Read Trapped by Political Desire: The Novel to learn how to restore our American Republic. While hardcover, paperback, and ebook versions are available for purchase at Amazon, I’ll send a free pdf version to anyone requesting it. You may email me at mail@PatriotCorps.org
Federal Wizards of Unlimited Power?
Until governors start rejecting from the Feds anything that is outside the enumerated powers, including decisions by scotus not emanating from those powers (they, too, are part of the federal government)... and until those in congress are expelled for violating their oath of office (say, by even submitting gun control or speech control legislation - attacks on the Constitution and so a violation of their oath, making them no longer eligible), nothing will change and the government - IS - of unlimited power.
Look at scotus ruling on EPA: not that the atmosphere and weather are not among the enumerated powers, regardless of the intent of congress... but that this isn’t what congress meant... no one cares what congress means when it violates its limits.

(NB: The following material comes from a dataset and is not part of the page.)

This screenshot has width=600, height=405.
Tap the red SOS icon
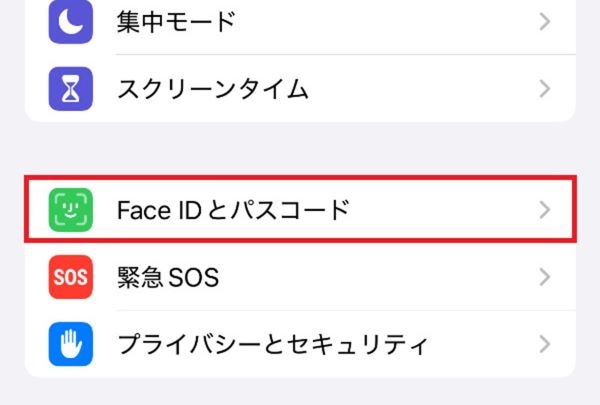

The only salient fact is the violation. Dobbs was a 10A case; governors need to use that to refuse anything not within the limits on the Feds.
A good start would be for each state to review the federal budget, subtract all funding for anything outside the enumerated powers (foreign aid, education, energy, foreign and undeclared wars, etc ...), divide the result by the number of American taxpayers, and use that state’s taxation system to collect that state’s portion and send one check to the Feds. 16A allows the Feds to collect taxes from income ... it doesn’t allow them to collect taxes for stuff they are not allowed to do.